▸ Records supplied:
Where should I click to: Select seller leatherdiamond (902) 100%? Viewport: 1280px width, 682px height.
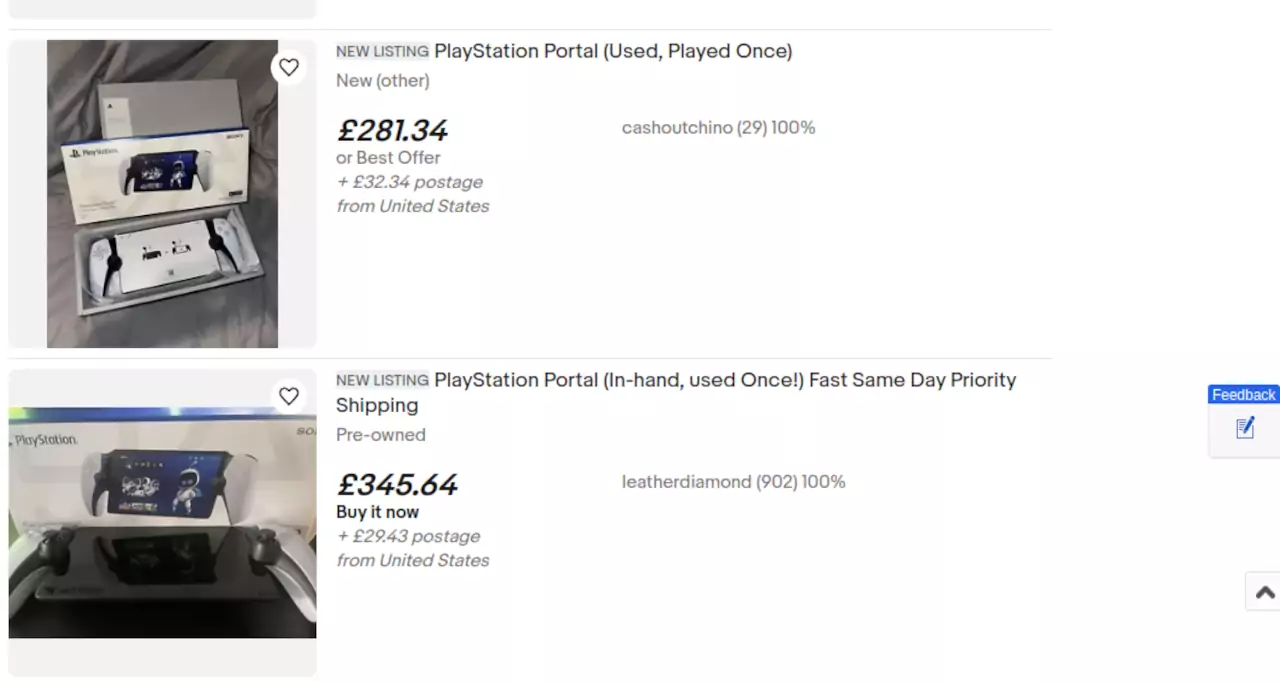733,482
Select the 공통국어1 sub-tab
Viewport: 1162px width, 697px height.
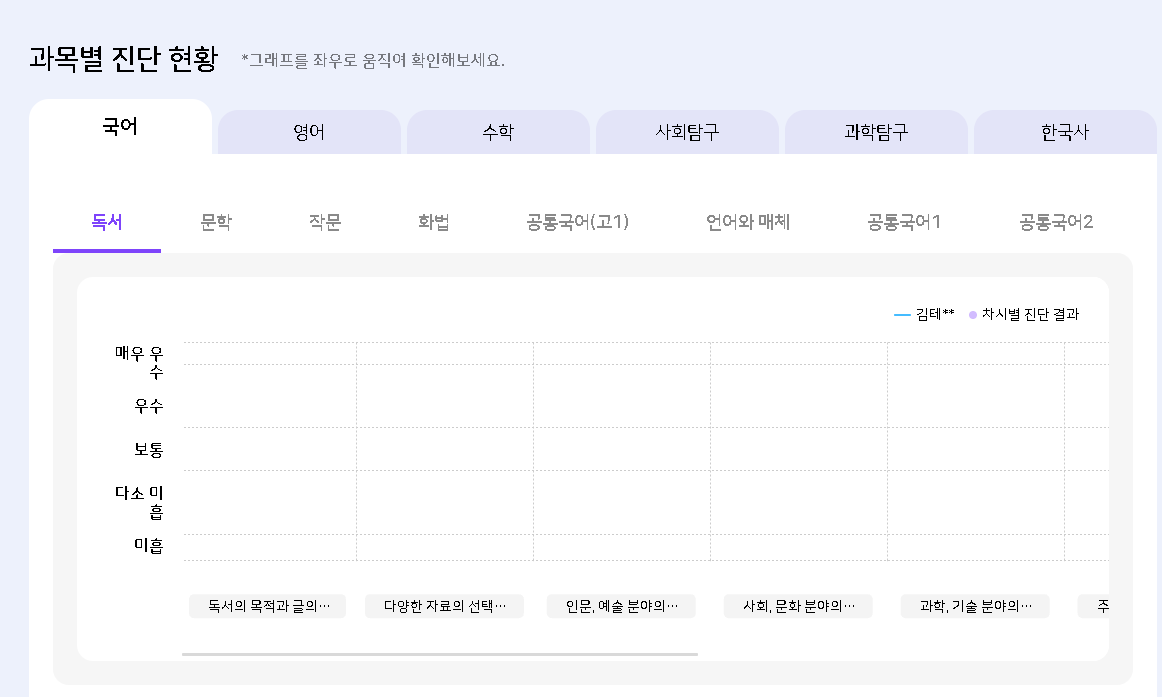904,222
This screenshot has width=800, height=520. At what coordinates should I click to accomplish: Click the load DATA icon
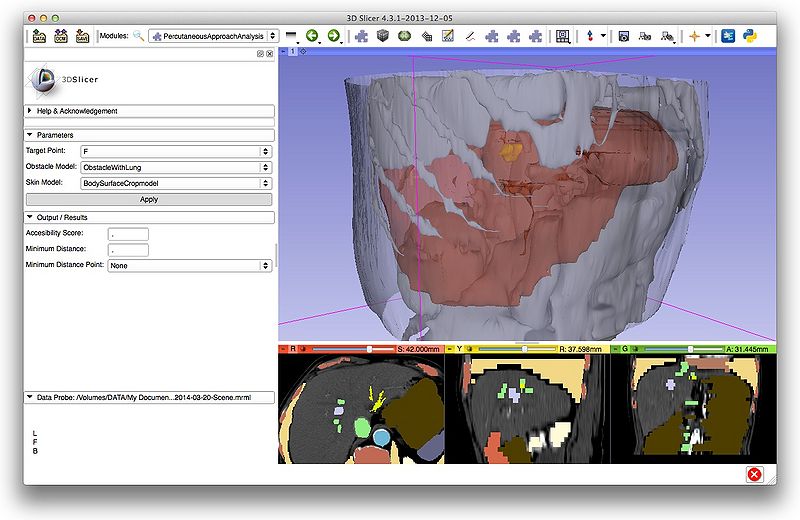pyautogui.click(x=39, y=36)
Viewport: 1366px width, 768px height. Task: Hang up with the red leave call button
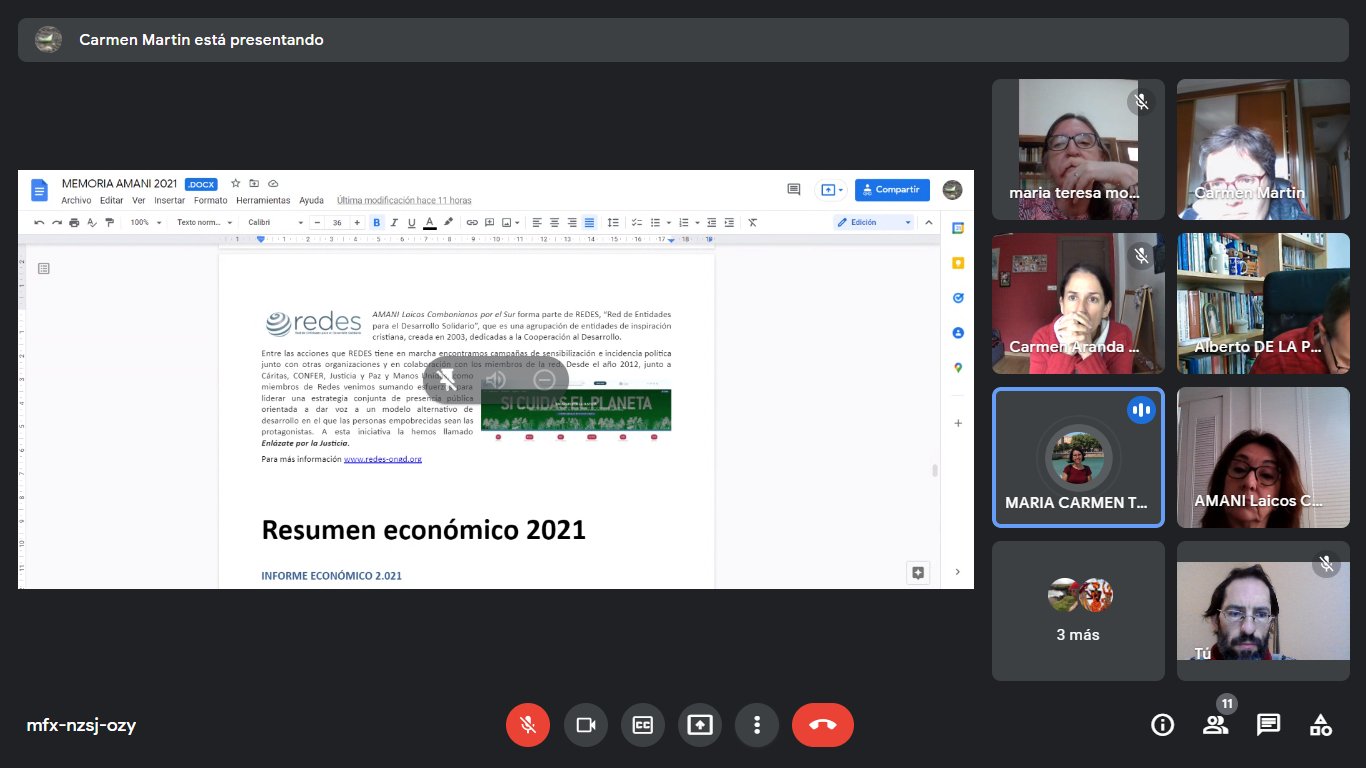tap(823, 725)
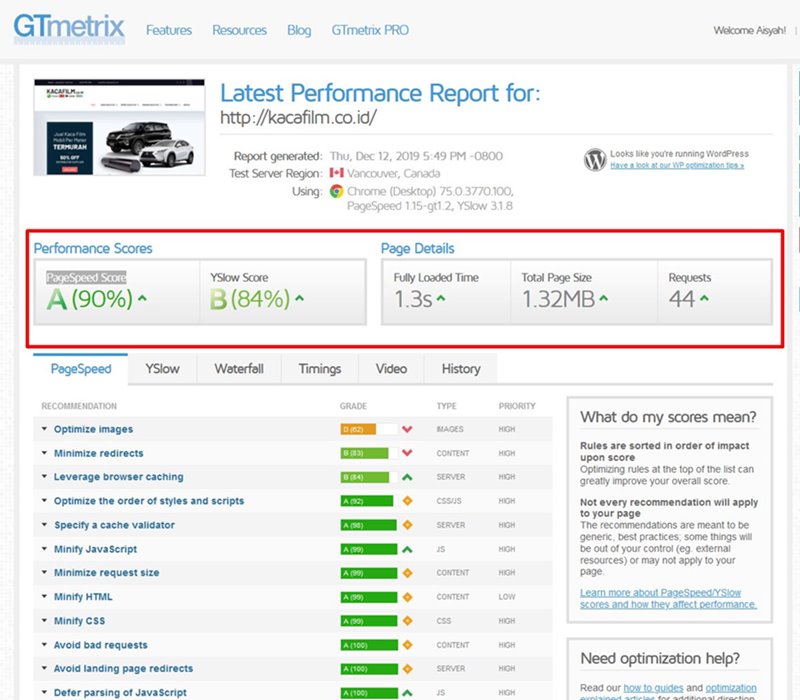The image size is (800, 700).
Task: Open the History tab
Action: click(460, 369)
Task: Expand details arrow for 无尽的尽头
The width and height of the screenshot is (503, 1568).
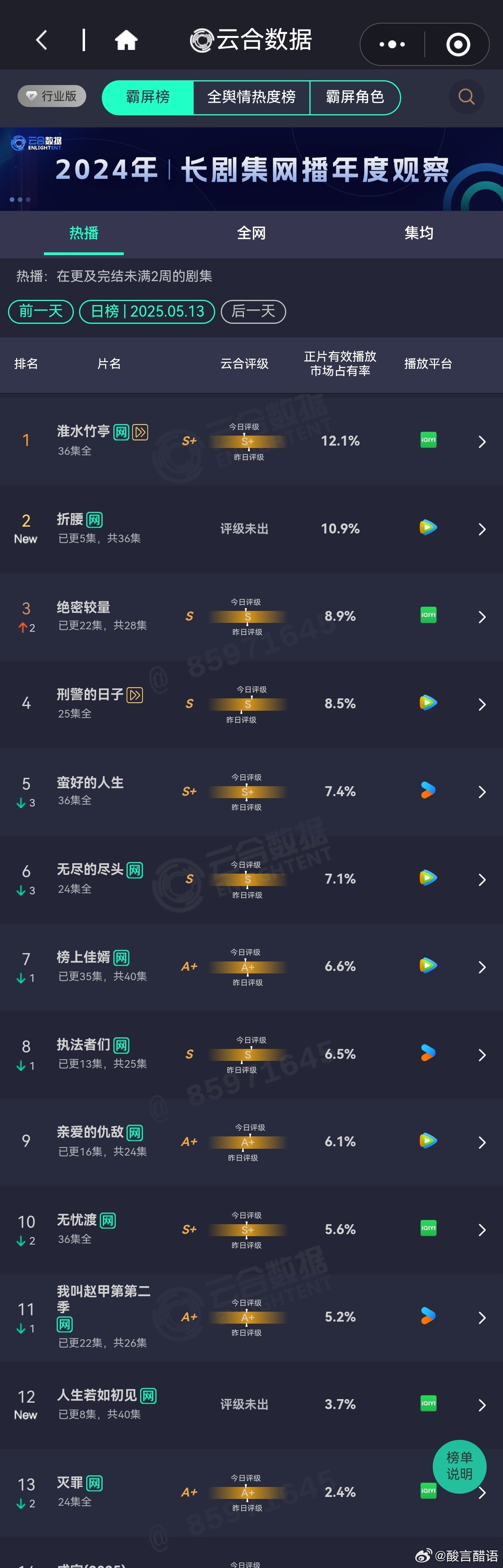Action: (x=482, y=880)
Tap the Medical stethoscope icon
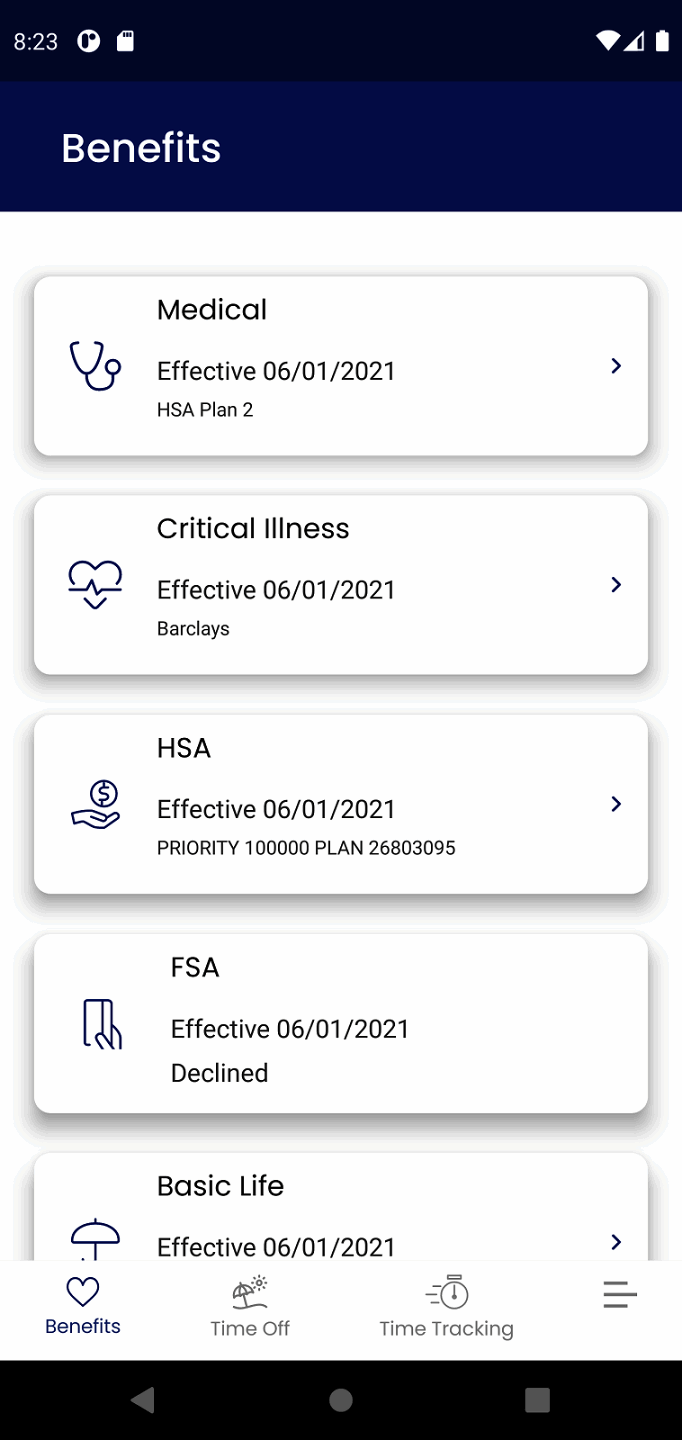Image resolution: width=682 pixels, height=1440 pixels. coord(95,366)
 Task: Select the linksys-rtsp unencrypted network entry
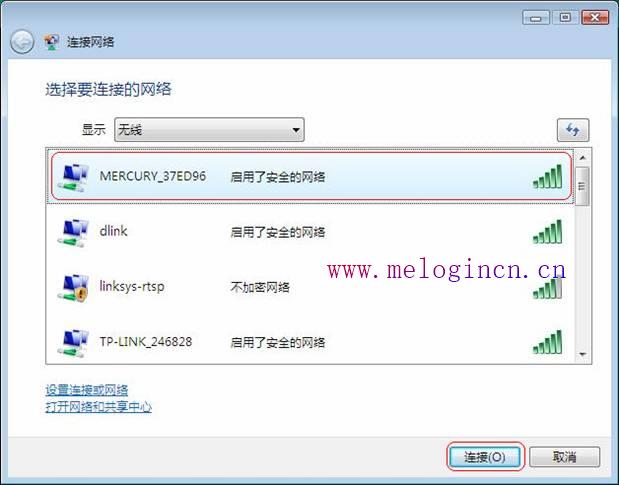pyautogui.click(x=311, y=287)
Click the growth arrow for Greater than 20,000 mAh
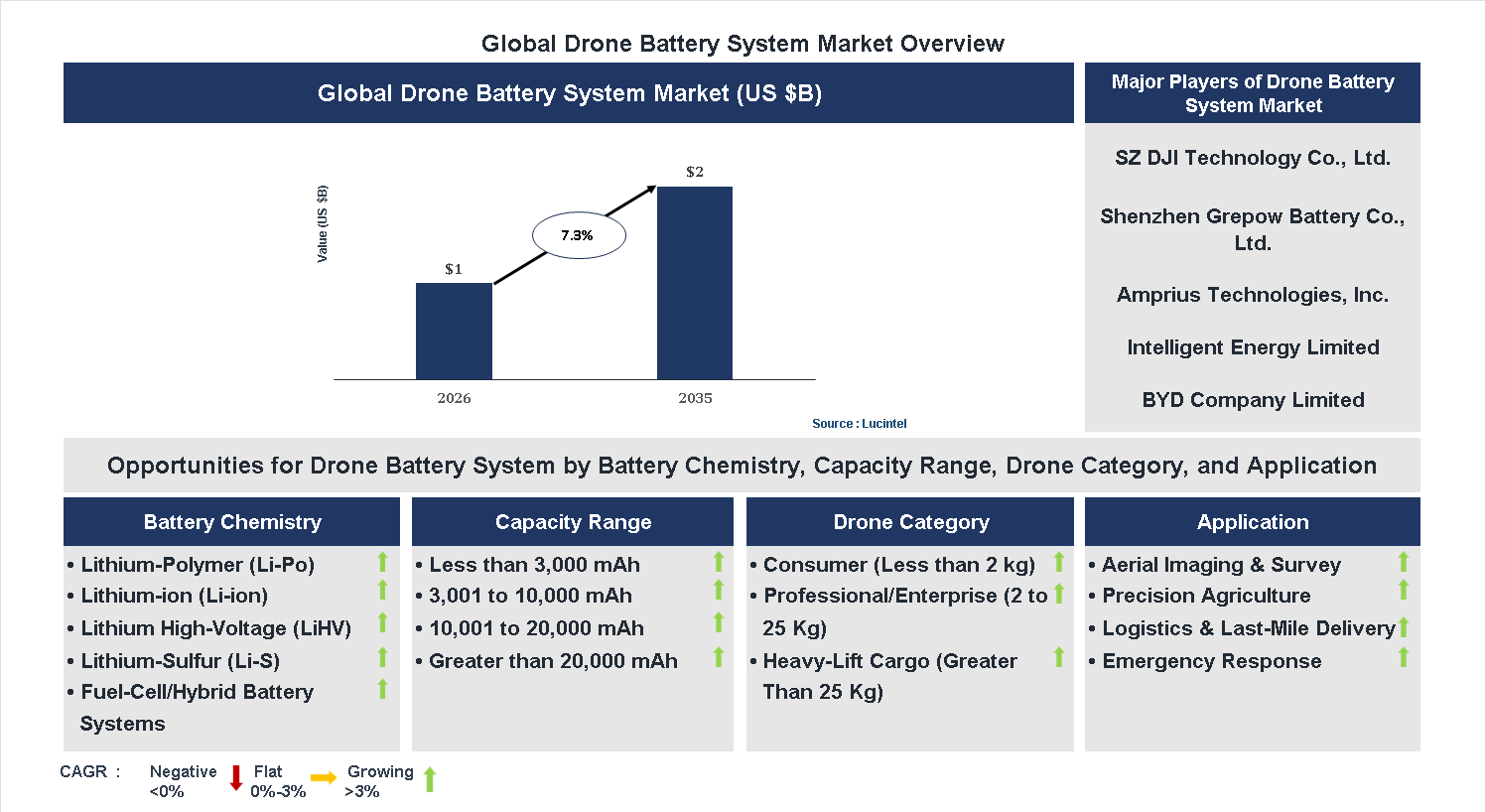The width and height of the screenshot is (1485, 812). [718, 656]
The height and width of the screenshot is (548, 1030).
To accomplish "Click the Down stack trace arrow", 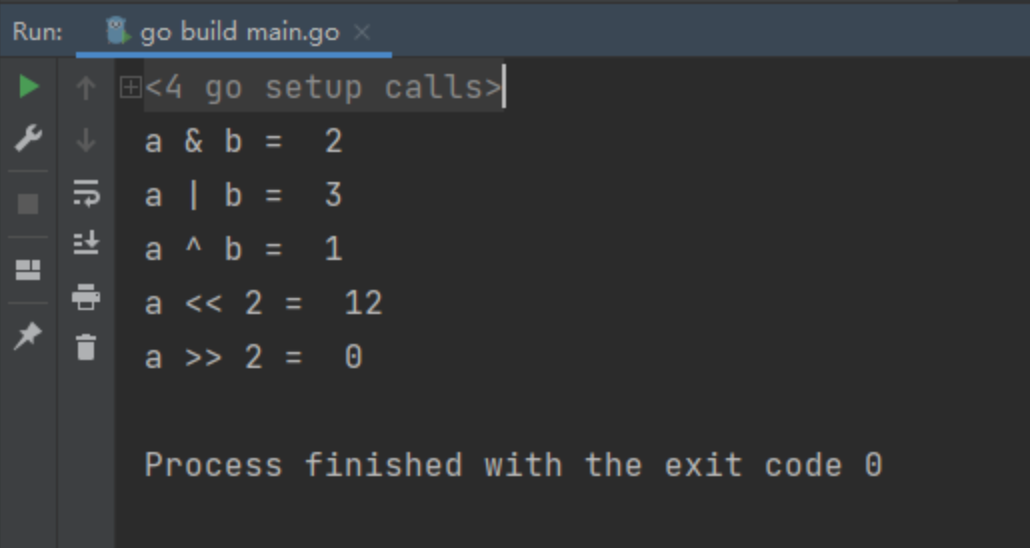I will click(x=86, y=140).
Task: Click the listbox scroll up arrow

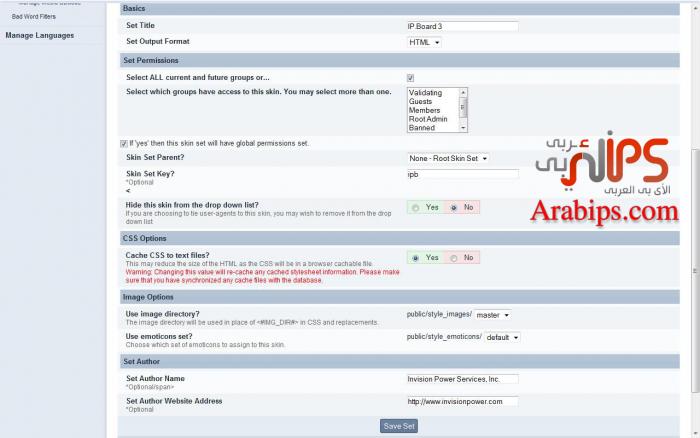Action: [x=463, y=91]
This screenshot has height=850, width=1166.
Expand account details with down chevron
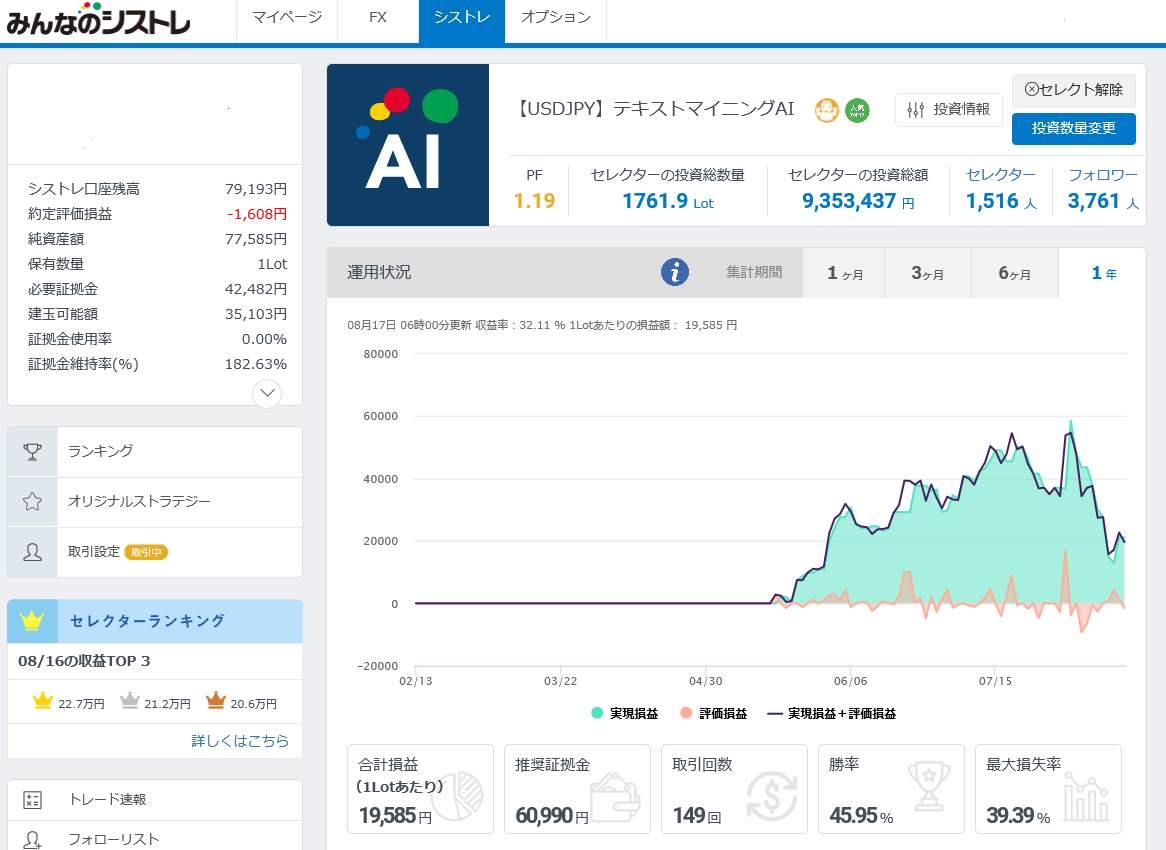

▸ What is being asked: Search the entries for "details" and copy each matching line.

▸ Solution to this task:
Task: Expand details arrow for 无尽的尽头
Expand account details with down chevron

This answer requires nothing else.